Storie Web lunedì, Maggio 20
Notiziario

Gabriele Marchesi, il coindagato di Ilaria Salis e ai domiciliari in Italia, deve essere consegnato e deve stare in carcere in Ungheria. Questa la risposta fatta pervenire dalla Procura di Budapest alla Corte d’Appello di Milano, che aveva chiesto alle autorità ungheresi di verificare la possibilità di “strumenti” alternativi al mandato d’arresto europeo, come i domiciliari in Italia, sospendendo la consegna. Solo con la “sua consegna e l’arresto”, scrive la Procura dell’Ungheria, “sarebbe possibile garantire” che Marchesi “sia a disposizione delle autorità” e sia presente in particolare “agli atti procedurali”.

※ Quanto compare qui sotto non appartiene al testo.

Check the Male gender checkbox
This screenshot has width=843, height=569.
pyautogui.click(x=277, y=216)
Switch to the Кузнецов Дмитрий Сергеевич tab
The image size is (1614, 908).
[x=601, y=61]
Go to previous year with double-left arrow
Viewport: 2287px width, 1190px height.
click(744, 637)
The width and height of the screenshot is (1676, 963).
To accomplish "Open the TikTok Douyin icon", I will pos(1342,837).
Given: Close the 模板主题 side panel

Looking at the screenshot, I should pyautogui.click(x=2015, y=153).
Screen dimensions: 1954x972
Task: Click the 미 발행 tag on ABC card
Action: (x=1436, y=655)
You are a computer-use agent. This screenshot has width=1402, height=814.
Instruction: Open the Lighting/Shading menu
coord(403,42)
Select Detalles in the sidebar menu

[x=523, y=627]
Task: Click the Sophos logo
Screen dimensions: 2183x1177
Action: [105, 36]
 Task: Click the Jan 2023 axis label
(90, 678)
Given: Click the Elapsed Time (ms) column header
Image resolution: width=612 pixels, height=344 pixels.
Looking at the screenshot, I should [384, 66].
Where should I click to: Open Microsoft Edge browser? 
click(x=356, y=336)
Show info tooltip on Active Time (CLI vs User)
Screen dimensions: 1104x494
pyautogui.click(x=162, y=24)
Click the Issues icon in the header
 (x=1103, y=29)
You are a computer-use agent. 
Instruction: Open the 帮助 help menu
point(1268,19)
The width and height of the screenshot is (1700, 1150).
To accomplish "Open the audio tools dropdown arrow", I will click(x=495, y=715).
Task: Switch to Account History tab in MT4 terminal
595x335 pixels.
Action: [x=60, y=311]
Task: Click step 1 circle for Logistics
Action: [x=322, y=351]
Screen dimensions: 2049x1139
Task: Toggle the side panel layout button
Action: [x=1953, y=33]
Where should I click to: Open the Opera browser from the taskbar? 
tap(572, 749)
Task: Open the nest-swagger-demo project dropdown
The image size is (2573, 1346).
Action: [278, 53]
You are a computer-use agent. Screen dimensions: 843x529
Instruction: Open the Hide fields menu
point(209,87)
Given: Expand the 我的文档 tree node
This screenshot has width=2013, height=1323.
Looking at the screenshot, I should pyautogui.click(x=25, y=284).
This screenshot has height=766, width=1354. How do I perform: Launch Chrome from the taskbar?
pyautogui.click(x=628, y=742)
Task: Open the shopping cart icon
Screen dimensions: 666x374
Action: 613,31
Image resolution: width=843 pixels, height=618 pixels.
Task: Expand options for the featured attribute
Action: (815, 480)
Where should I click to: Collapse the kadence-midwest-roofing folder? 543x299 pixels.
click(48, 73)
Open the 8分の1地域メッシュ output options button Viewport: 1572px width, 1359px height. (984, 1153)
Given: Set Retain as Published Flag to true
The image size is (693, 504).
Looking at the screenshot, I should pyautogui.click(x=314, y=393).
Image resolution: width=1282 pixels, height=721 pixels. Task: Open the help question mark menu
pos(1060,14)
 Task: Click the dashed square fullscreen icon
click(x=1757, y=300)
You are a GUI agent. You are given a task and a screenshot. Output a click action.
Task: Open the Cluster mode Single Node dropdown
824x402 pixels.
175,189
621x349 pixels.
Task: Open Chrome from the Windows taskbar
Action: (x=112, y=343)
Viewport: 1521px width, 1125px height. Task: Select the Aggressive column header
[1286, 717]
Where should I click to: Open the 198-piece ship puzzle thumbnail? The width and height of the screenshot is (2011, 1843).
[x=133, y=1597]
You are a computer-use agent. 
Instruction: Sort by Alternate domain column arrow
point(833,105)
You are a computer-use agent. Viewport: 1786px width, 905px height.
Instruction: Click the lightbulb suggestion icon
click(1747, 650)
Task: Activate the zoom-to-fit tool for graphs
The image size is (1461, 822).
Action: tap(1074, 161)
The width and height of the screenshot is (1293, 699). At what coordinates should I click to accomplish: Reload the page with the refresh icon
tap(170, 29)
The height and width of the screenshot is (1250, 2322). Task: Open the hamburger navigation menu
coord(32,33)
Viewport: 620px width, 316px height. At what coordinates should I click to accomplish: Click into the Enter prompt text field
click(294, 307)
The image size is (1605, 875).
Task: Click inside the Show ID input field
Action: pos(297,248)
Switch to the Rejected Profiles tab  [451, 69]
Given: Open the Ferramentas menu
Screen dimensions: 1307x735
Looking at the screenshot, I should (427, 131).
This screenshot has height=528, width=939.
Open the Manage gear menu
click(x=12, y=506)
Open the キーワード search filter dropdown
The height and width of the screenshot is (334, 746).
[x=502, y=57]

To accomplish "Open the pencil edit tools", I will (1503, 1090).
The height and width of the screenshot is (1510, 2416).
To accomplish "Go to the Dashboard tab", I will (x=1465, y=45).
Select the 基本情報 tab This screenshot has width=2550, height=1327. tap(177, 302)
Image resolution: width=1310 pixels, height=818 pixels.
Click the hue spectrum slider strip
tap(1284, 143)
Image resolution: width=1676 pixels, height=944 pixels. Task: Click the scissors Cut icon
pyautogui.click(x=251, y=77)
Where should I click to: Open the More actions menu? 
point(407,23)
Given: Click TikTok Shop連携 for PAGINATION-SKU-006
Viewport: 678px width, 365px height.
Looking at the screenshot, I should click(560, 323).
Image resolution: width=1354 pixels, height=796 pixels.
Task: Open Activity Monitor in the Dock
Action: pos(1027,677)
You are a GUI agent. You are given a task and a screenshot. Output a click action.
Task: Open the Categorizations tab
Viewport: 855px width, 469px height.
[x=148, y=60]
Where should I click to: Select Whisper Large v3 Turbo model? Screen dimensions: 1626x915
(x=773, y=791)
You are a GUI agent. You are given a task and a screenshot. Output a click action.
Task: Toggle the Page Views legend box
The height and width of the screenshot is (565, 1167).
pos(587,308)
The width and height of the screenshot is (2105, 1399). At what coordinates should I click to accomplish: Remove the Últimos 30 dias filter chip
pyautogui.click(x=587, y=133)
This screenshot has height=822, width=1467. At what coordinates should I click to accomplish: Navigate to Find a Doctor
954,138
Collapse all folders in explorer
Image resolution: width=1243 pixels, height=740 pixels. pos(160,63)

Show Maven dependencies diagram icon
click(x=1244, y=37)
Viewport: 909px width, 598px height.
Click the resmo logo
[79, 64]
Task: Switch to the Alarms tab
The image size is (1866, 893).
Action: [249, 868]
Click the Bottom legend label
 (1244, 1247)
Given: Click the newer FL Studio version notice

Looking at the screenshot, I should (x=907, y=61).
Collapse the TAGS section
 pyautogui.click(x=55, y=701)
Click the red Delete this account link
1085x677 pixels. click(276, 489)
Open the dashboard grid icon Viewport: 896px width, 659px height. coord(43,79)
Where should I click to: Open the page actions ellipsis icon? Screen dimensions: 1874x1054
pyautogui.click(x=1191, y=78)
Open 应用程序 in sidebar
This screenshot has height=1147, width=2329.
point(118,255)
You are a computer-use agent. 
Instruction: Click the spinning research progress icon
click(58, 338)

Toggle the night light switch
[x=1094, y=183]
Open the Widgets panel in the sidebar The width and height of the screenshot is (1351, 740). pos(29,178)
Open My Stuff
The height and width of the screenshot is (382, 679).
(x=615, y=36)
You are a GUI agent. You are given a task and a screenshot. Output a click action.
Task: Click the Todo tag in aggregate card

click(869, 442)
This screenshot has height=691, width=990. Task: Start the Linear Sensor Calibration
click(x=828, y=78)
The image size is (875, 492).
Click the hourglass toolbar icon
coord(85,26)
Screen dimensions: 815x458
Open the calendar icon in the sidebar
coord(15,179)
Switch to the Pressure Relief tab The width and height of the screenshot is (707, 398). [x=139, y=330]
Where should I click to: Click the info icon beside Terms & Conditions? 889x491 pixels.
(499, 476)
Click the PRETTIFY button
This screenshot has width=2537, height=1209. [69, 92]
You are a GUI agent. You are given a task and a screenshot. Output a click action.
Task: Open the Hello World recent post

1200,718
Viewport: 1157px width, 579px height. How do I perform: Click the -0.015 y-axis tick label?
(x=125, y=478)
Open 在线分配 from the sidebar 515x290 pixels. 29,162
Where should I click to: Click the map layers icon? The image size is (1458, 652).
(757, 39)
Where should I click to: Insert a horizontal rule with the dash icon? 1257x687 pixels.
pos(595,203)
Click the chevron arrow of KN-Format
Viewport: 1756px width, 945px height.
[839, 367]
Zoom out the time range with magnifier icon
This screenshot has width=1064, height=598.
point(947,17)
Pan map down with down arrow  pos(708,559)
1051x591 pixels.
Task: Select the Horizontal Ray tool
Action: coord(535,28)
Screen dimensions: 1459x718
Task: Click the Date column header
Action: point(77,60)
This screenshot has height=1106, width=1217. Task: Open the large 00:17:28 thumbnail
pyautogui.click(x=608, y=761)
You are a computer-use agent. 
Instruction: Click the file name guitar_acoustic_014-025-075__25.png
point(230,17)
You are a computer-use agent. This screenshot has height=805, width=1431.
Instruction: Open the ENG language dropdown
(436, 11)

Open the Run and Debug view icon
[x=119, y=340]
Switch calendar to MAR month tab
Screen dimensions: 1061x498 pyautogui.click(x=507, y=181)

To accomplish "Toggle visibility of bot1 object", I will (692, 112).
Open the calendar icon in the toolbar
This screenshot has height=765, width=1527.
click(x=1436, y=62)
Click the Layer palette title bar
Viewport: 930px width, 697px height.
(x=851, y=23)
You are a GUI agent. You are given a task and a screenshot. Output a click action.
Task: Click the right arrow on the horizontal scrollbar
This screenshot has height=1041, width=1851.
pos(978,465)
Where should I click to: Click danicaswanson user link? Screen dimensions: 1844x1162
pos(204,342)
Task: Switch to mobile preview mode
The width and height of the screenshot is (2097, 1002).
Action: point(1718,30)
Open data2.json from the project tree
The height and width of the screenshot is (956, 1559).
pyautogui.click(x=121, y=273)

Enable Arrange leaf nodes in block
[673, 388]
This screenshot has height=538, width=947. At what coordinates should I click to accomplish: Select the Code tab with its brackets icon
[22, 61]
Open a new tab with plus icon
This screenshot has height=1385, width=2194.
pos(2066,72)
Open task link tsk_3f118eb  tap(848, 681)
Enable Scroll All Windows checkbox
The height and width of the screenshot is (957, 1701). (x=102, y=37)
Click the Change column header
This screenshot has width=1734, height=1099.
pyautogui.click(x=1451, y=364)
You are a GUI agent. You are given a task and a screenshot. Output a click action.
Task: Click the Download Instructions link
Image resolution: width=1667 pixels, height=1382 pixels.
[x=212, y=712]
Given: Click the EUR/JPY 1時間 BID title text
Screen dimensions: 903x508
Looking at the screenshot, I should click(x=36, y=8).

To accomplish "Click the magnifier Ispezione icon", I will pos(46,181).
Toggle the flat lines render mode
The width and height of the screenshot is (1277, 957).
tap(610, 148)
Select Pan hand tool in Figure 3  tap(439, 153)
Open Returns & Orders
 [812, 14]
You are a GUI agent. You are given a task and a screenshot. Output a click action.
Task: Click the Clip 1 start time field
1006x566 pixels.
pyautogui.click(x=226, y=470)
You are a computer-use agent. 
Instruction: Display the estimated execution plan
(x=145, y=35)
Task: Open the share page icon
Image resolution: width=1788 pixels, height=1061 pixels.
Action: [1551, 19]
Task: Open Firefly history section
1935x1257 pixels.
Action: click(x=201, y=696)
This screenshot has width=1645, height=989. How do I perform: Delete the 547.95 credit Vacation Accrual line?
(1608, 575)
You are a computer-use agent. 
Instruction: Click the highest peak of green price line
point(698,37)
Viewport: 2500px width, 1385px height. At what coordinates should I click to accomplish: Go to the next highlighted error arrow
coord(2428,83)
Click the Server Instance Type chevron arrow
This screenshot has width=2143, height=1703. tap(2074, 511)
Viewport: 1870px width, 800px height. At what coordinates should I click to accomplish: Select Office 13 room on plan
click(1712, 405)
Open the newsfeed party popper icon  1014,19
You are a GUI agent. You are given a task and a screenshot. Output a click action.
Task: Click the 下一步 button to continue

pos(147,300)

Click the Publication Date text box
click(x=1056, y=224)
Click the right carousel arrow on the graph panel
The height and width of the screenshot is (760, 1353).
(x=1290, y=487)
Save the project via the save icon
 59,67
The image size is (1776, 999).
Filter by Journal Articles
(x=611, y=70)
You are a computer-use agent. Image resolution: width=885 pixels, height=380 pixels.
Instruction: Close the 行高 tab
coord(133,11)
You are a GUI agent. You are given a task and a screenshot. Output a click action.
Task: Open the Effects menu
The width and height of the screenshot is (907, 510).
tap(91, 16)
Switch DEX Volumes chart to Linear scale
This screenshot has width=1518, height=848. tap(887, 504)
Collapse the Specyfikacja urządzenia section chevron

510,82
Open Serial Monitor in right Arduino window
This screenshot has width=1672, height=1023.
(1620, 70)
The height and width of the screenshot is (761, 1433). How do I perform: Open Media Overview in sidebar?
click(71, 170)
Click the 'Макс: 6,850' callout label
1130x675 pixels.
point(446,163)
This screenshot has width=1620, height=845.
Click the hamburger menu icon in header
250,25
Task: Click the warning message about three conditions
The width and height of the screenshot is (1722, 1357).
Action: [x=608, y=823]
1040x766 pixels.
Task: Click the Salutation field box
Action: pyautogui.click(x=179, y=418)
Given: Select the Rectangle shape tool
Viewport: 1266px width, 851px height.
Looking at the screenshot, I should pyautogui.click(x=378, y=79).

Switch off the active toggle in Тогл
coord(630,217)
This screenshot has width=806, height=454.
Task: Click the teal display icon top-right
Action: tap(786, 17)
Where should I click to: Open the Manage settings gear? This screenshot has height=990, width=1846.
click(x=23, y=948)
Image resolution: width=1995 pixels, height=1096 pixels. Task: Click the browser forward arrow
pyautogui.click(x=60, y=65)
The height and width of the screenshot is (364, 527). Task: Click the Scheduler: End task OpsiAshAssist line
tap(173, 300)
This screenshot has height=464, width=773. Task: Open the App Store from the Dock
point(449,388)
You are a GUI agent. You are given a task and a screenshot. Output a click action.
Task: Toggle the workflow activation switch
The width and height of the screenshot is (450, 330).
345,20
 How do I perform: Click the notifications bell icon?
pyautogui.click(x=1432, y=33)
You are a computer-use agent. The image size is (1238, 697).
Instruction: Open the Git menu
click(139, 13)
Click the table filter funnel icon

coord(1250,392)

Nel documento, una pagina e mezzo, firmato da un pubblico ministero della Procura di Budapest e arrivato alla Corte d’Appello milanese tramite il Ministero della Giustizia italiano, si sottolinea che la pena prevista per l’imputazione a Marchesi, accusato di lesioni aggravate “potenzialmente letali”, per aver aggredito dei neonazisti a Budapest poco più di un anno fa, in concorso con Salis, è “tra i due e i 24 anni” di carcere. Una pena che, per i magistrati ungheresi, “costituisce di per sé il rischio di fuga e di clandestinità” per “un autore che non ha legami con l’Ungheria”. Una persona che, quando era “ricercata”, è “partita per un luogo sconosciuto, dopo aver commesso il reato”.

Secondo l’Ungheria, inoltre, la “sua effettiva dimora” e i suoi “mezzi di sussistenza” in Italia “sono sconosciuti”. Da lui, insiste la Procura di Budapest, “non ci si può aspettare l’osservanza spontanea delle norme, che sarebbe condizione fondamentale per l’applicazione di una misura coercitiva meno severa dell’arresto”. L’arresto e la custodia in Ungheria di Marchesi sono “ragionevoli” perché “è emerso un fondato sospetto” che il giovane appartenente all’area anarchica “abbia commesso tre volte il tentato reato di lesione personale potenzialmente letale”, di cui una “come coautore” e due “come complice”, specifica la Procura Generale dell’Ungheria.

Lo scorso 13 febbraio, la quinta sezione penale della Corte d’Appello di Milano (giudici Fagnoni-Caramellino-Revera) aveva deciso, dato il rischio di possibili “violazioni dei diritti fondamentali”, di “tortura” e trattamenti “inumani” e “degradanti”, di mettere in stand by la decisione e di chiedere al Ministero della Giustizia del Paese guidato da Viktor Orban di proporre “strumenti” alternativi al mandato d’arresto europeo, come i domiciliari in Italia. Il giovane rimane per ora ai domiciliari a Milano e l’udienza davanti alla Corte milanese, che dovrà decidere il da farsi, è fissata per il 28 marzo, stesso giorno in cui ci sarà udienza nel processo a carico di Salis a Budapest.